** RECORDS SHOWN **
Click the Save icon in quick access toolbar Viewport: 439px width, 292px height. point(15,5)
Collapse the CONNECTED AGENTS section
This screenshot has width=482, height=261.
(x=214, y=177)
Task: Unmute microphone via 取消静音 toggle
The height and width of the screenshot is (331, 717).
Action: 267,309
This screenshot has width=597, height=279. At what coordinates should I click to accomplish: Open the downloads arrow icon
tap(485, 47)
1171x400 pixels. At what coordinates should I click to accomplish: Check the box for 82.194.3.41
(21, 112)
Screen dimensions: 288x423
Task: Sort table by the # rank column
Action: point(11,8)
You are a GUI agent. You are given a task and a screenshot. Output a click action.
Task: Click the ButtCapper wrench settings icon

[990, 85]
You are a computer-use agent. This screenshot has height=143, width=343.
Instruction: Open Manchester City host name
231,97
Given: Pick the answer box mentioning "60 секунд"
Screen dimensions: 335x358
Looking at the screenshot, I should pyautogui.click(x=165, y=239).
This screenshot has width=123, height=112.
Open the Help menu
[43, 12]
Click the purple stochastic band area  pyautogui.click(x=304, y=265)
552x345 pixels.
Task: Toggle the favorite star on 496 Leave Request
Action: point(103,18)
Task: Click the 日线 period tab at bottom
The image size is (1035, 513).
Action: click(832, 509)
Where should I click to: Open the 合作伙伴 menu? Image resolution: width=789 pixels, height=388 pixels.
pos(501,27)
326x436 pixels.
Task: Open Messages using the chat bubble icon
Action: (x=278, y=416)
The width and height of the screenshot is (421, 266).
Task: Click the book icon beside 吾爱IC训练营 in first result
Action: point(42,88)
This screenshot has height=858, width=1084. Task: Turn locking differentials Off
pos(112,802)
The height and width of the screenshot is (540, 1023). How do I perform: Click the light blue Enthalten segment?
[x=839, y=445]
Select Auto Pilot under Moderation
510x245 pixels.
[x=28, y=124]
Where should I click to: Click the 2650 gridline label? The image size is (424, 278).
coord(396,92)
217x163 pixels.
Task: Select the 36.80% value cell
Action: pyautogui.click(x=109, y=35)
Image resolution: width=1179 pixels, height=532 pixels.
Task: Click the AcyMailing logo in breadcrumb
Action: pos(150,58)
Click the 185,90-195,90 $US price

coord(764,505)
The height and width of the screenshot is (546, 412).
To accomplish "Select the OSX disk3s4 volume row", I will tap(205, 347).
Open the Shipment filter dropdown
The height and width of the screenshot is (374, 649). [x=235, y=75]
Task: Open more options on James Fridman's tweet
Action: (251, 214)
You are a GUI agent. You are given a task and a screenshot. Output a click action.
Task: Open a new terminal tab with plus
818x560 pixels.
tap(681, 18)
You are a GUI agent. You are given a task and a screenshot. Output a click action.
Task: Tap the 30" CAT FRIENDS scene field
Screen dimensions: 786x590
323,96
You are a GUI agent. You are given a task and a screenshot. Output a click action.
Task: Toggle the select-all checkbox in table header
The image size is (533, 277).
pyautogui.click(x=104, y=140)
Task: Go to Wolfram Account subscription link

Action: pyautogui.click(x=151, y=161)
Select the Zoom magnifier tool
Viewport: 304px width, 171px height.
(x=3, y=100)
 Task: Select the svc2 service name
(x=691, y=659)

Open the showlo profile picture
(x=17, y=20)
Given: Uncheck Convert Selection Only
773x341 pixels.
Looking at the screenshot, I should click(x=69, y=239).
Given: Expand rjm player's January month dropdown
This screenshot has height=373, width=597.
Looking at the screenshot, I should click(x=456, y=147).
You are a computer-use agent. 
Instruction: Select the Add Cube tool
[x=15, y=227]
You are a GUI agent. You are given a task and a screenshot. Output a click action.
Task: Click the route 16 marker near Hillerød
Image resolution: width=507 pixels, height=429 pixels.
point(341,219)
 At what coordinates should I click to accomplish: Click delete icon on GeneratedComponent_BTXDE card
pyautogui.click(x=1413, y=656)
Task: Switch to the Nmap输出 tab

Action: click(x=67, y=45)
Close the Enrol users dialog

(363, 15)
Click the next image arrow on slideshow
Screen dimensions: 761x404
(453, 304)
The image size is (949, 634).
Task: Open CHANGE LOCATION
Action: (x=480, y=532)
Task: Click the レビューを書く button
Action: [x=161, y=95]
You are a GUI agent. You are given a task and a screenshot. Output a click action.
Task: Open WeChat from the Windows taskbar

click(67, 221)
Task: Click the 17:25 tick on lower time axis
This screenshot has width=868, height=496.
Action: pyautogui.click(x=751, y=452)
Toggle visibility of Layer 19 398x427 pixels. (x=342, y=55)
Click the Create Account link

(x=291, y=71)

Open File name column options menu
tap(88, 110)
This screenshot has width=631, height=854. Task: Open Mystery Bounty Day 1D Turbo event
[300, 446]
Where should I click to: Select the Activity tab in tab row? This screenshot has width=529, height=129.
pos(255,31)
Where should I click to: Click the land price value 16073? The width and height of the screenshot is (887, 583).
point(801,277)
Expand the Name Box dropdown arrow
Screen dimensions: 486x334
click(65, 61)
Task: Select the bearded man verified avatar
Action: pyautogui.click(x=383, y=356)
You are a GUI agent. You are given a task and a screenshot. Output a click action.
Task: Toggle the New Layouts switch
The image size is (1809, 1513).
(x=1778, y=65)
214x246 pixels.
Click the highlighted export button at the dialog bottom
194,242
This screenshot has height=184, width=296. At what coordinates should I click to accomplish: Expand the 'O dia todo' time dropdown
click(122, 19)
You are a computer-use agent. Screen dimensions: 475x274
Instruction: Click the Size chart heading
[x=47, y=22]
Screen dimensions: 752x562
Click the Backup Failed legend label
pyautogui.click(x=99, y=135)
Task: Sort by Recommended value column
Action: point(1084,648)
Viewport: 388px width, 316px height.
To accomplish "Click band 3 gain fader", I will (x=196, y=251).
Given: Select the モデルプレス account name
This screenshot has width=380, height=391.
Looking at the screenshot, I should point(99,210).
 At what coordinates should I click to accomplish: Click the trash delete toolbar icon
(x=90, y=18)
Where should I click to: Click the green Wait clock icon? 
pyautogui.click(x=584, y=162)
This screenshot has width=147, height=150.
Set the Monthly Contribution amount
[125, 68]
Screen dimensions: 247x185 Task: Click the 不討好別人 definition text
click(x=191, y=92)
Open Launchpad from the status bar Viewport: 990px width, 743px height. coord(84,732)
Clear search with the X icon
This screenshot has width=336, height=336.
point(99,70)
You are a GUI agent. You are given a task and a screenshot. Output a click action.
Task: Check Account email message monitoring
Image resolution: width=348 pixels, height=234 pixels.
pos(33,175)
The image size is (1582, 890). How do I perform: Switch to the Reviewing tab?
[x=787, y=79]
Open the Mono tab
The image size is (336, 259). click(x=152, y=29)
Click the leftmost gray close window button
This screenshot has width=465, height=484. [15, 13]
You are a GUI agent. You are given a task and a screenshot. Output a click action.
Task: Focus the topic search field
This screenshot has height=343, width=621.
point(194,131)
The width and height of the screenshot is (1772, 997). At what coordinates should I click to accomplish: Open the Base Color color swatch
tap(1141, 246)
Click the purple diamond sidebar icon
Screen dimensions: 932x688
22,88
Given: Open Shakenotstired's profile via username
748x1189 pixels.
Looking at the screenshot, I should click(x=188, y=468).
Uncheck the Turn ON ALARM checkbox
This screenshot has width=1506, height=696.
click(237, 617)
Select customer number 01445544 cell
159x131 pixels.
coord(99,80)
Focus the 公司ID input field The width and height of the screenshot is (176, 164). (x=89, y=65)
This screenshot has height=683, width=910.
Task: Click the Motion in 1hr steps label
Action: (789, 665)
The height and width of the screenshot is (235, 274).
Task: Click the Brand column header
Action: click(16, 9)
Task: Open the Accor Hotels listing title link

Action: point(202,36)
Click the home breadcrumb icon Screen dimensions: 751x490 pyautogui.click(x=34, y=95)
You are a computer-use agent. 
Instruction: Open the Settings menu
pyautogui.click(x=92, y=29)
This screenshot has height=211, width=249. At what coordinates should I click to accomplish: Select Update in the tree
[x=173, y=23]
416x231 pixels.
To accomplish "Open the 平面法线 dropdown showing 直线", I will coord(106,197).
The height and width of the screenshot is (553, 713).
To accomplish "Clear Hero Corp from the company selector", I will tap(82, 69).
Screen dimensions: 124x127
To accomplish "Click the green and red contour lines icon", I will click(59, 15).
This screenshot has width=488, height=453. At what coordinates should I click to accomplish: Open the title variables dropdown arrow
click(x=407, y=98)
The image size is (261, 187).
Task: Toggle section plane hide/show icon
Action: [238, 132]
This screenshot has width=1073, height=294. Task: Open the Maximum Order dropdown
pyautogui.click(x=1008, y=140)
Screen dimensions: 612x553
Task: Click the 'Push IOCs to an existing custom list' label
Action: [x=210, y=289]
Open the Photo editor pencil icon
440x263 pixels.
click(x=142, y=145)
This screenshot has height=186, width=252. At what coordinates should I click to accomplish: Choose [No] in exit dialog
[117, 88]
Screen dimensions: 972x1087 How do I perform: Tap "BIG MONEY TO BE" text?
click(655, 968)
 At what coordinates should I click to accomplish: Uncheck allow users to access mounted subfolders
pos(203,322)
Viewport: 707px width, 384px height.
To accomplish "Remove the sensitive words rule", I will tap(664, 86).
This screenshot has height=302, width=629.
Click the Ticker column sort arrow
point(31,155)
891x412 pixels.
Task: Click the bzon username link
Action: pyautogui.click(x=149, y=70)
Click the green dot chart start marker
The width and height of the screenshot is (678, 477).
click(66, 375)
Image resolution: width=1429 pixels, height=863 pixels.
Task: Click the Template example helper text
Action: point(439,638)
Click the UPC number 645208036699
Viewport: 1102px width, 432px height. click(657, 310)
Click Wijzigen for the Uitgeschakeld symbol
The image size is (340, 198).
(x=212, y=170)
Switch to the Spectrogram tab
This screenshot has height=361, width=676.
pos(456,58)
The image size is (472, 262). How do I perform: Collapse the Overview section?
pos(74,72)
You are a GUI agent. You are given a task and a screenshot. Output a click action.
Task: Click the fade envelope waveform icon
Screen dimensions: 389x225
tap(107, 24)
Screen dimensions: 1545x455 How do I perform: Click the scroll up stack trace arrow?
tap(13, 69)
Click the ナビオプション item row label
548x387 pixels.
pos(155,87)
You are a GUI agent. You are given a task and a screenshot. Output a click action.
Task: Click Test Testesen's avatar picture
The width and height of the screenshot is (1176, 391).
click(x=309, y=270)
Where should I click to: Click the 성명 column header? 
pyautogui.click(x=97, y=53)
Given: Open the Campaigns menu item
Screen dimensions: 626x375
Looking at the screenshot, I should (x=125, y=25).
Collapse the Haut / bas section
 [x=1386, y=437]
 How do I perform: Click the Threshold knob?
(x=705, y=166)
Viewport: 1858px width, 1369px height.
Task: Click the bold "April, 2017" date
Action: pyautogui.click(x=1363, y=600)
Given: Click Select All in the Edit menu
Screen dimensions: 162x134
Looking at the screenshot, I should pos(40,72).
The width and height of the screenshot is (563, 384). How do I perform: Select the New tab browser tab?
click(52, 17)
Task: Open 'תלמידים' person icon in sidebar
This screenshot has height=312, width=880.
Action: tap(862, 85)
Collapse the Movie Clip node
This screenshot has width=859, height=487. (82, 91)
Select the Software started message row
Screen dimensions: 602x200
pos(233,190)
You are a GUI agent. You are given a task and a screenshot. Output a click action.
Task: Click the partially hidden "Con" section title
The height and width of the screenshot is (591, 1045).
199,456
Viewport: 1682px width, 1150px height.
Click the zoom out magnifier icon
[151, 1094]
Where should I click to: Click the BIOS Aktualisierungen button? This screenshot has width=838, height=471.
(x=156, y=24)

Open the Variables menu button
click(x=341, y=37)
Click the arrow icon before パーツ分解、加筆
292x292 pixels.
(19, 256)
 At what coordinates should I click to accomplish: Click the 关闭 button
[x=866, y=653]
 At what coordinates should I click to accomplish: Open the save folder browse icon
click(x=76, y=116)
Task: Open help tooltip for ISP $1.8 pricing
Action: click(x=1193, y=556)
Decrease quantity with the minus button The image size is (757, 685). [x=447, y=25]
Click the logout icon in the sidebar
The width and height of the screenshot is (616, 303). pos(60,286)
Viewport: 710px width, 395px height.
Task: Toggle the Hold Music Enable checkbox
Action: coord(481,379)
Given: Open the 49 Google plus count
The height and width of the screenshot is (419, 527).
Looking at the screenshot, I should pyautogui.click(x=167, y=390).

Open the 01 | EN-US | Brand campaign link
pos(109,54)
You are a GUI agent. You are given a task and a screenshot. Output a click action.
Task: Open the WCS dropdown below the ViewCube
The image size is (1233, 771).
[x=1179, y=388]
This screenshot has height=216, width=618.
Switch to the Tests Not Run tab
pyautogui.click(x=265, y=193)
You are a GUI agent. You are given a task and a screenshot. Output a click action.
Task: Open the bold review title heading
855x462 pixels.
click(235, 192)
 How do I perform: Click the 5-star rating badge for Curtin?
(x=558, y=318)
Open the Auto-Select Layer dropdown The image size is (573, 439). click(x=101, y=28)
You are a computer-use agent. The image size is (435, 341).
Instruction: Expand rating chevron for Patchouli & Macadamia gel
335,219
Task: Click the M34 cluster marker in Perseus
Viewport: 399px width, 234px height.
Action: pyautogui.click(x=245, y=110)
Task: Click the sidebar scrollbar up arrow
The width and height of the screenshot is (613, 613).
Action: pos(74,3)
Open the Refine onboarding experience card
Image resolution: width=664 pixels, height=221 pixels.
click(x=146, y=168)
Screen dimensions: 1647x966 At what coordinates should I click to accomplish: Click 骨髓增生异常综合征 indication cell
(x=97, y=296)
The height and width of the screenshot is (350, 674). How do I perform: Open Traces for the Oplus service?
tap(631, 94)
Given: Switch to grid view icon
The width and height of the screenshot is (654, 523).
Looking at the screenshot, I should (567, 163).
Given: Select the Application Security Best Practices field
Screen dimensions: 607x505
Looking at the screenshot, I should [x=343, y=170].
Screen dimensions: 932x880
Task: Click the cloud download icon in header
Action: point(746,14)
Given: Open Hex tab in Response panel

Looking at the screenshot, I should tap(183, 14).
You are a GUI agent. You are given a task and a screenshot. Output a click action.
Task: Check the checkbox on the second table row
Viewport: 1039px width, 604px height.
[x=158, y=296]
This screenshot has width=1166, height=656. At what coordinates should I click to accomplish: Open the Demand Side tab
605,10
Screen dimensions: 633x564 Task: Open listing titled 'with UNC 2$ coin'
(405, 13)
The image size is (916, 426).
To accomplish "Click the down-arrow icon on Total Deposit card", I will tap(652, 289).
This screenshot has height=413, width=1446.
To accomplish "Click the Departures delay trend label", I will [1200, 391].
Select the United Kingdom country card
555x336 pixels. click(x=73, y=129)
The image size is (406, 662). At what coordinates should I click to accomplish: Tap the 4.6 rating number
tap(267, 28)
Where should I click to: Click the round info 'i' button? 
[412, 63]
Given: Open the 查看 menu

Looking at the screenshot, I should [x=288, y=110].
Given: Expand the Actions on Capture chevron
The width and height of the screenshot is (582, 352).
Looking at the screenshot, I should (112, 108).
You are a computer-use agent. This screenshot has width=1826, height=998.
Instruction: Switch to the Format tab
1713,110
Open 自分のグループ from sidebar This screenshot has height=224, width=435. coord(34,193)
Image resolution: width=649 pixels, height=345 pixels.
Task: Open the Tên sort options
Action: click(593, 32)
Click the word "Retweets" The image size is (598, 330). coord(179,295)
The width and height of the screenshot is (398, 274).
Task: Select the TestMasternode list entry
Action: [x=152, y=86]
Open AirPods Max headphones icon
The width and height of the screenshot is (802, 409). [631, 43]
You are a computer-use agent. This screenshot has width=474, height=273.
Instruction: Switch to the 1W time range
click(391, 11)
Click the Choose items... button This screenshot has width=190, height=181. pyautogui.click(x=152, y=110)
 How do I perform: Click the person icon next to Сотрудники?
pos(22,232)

** EXERCISE DIRECTIONS **
Rewrite the part of the records that opens with the line containing "Task: Unmute microphone via 取消静音 toggle" and closes with the line containing "tap(485, 47)", keeping every line, requests included. Multiply each coordinate in the answers by 0.2, round to whole numbers with halves going up, and give only these lines.

** WORKED SOLUTION **
Task: Unmute microphone via 取消静音 toggle
The height and width of the screenshot is (331, 717).
Action: 53,62
This screenshot has width=597, height=279. At what coordinates should I click to accomplish: Open the downloads arrow icon
tap(97, 9)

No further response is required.